Talvihorros - And it was so One-man-band ambient/expérimental, Talvihorros est le projet d'un jeune Anglais, Ben Chatwin, hébergé, après plusieurs productions sorties par le biais de diverses structures indé, chez le prolifique label Denovali. Maison de disques allemande à qui l'on doit quantité de perles rares découvertes dans ces pages. Et quasiment jamais de déception. Pas de souci ici, ce n'est pas avec ce nouveau locataire que les propriétaires des lieux vont faire exception à cette règle désormais quasi immuable. Et pour cause, And it was so, qui navigue dans des courants musicaux pas si éloignés que ça d'un The Eye of Time tout aussi solitaire (et également chez Denovali Records tiens donc) est un album créationniste (on s'explique plus loin) pour lequel Ben Chatwin, à la fois architecte et charpentier du projet, met tout son savoir faire comme son inspiration conceptuelle au service d'un album riche d'une noirceur palpable, mais également d'une luminosité féconde, afin de parvenir à l'éclosion des sens.

Sept pièces pour sept moments partant du chaos pour évoquer en filigrane la naissance de l'univers, tout du moins d'un point de vue thématique. Projet ambitieux s'il en est, qui ne veut pas forcément dire grand-chose lorsqu'il est mis en musique, sauf qu'ici, Chatwin parvient à faire passer son histoire dans une musique pourtant exclusivement instrumentale. Que l'on se rassure, nul besoin d'être féru de cosmologie pour comprendre les tenants et aboutissants de l'album, Talvihorros navigue à vue dans l'imaginaire onirique et n'a absolument pas la prétention de faire des leçons de métaphysique. Seulement de développer sa trame narrative depuis un "Let there be light" fondateur, jusqu'à "A mist went up", éthéré, planant et comme perdu dans une douce rêverie inconsciente. Entre les deux, des créations expérimentales aux profondeurs de champ inattendues ("In the mist of the waters"), des paysages sonores éblouissants ("The two great lights", "Swarms of living souls") et une capacité rare à faire naître des émotions saisissantes là où on ne les attend pas.

Une abrasion émotionnelle permanente, des éléments harmoniques qui s'entrechoquent en douceur pour former un agglomérat sonore aux milles nuances et dégradés de couleurs, Chatwin maîtrise son sujet. Et surtout, peint des panoramas évanescents, lesquels enveloppent l'auditeur sans prévenir, le plaçant dans un cocon sensoriel au cœur du quel Talvihorros fait office de démiurge. En jouant de ses effets, de ses petits bricolages et collages bruitistes toujours parfaitement enchâssés sur le reste, le jeune Anglais fait des merveilles et surtout emmène l'auditeur dans son sillage.

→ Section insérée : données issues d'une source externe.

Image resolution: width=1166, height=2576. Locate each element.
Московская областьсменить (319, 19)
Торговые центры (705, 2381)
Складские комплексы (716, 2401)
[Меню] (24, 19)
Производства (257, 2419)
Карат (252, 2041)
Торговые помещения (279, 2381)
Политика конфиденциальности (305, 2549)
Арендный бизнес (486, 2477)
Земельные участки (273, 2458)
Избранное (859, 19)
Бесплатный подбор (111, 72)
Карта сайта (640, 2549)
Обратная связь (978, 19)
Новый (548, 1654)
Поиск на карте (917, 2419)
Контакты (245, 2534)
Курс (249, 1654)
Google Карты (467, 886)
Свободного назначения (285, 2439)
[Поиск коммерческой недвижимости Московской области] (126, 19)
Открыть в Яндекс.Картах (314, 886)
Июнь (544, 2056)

Sans que celui-ci ne s'en rende réellement compte ("Creeping things"). Afin de l'hypnotiser et lui faire délicatement mais sûrement arpenter des territoires exigeants, paradoxalement exploré sans effort d'investissement particulier. Car si And it was so est un album plutôt complexe, il n'est pas pour autant difficile à appréhender, s'il est d'une profondeur inouïe, on peut demeurer sur sa surface et pourtant en apprécier les qualités. Ou s'immerger complètement et accepter ce voyage musical sans nécessaire retour et s'imprégner de ses richesses insoupçonnées.